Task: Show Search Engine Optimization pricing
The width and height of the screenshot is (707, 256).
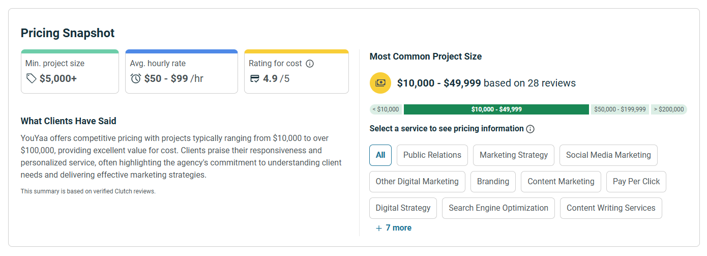Action: tap(498, 208)
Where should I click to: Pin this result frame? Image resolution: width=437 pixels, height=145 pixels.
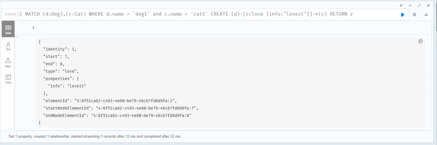401,5
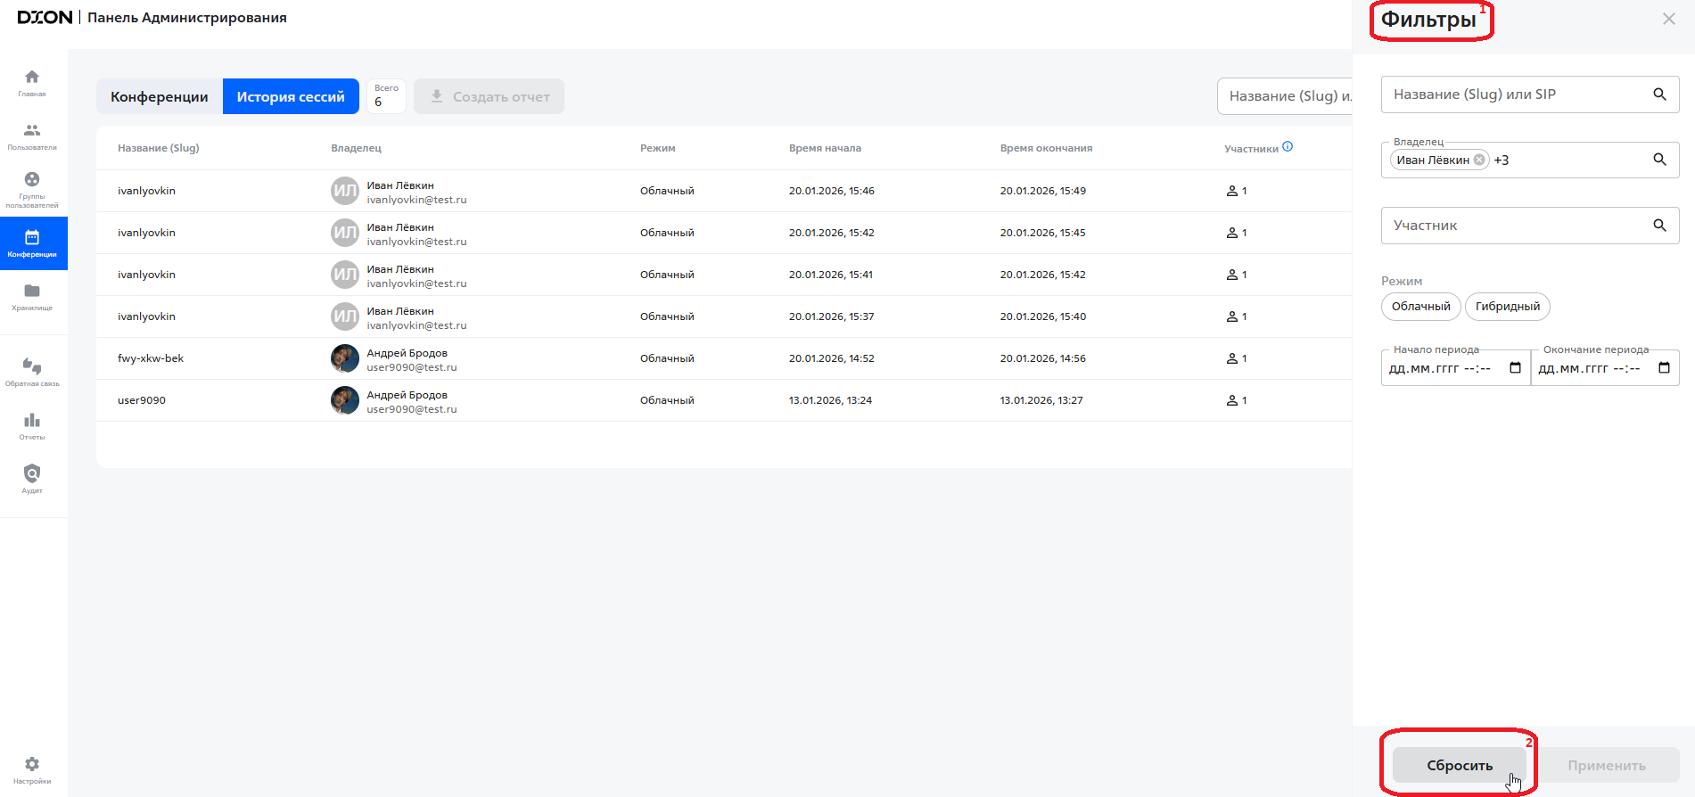This screenshot has width=1695, height=797.
Task: Open calendar picker for Окончание периода
Action: point(1664,368)
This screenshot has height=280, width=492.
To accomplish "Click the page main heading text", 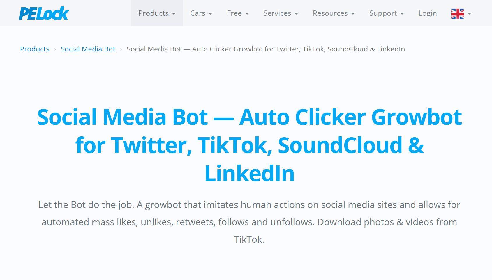I will pyautogui.click(x=249, y=145).
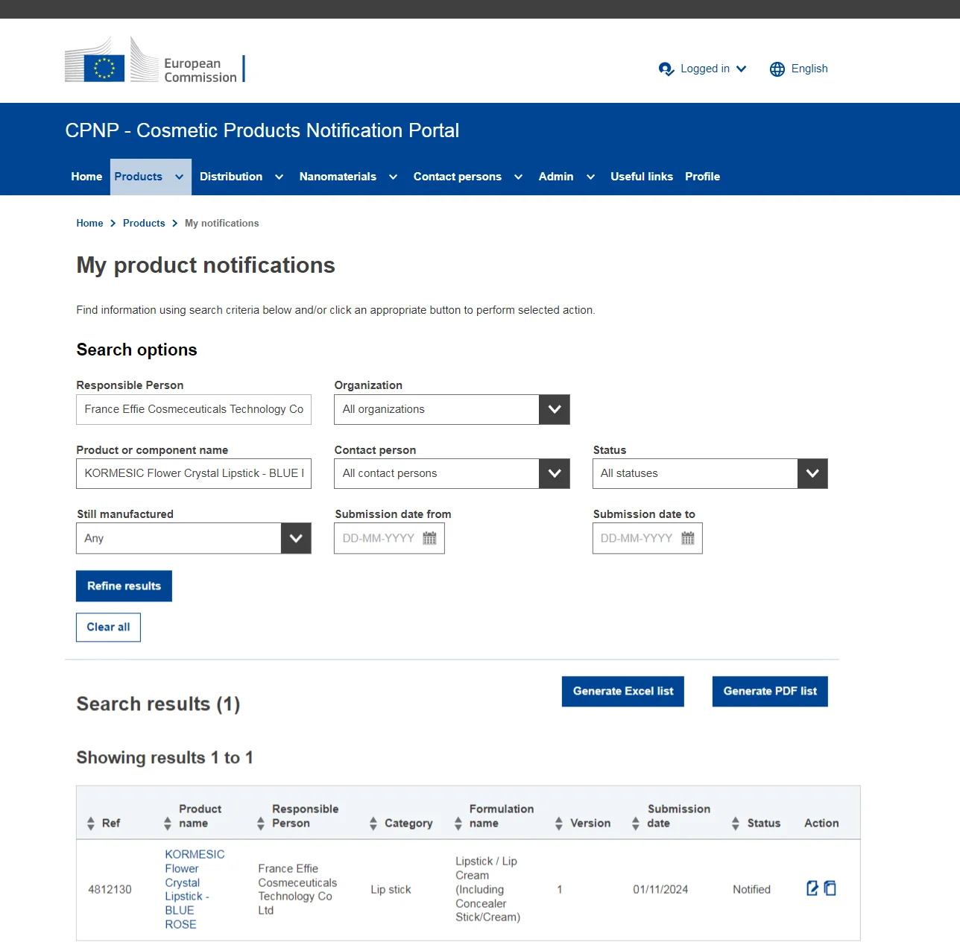Sort results by Status column arrows
Screen dimensions: 960x951
pyautogui.click(x=736, y=823)
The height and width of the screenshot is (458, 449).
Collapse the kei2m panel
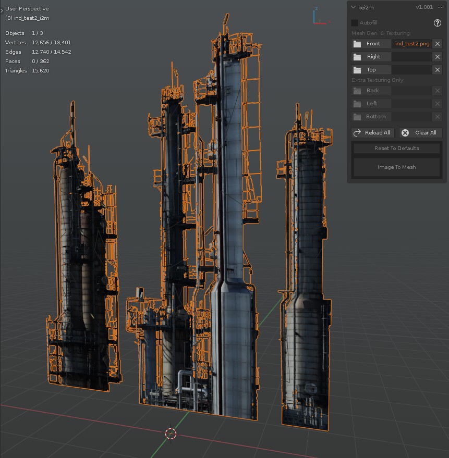pos(354,7)
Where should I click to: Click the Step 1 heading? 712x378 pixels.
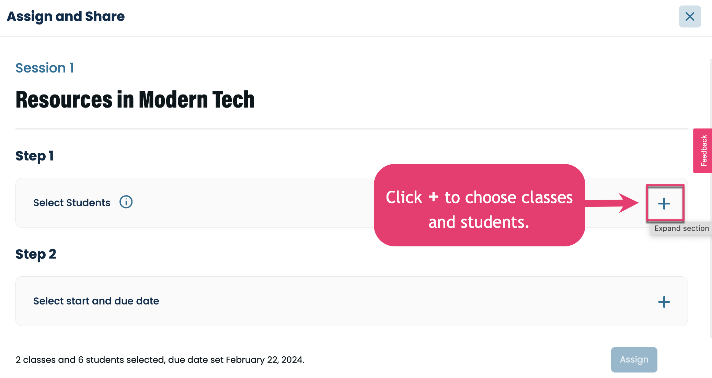click(34, 156)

────────

[Exercise description]
What you return should be only the exact lines from the top of the entries through the line with "This screenshot has height=280, width=492.", minus the pictures.

[Completed task]
Task: Show Search Engine Optimization pricing
The width and height of the screenshot is (707, 256).
Action: tap(498, 208)
Where should I click to: Pin this result frame? Image resolution: width=437 pixels, height=145 pixels.
401,5
This screenshot has width=1695, height=797.
Task: Open calendar picker for Окончание периода
Action: point(1664,368)
This screenshot has height=280, width=492.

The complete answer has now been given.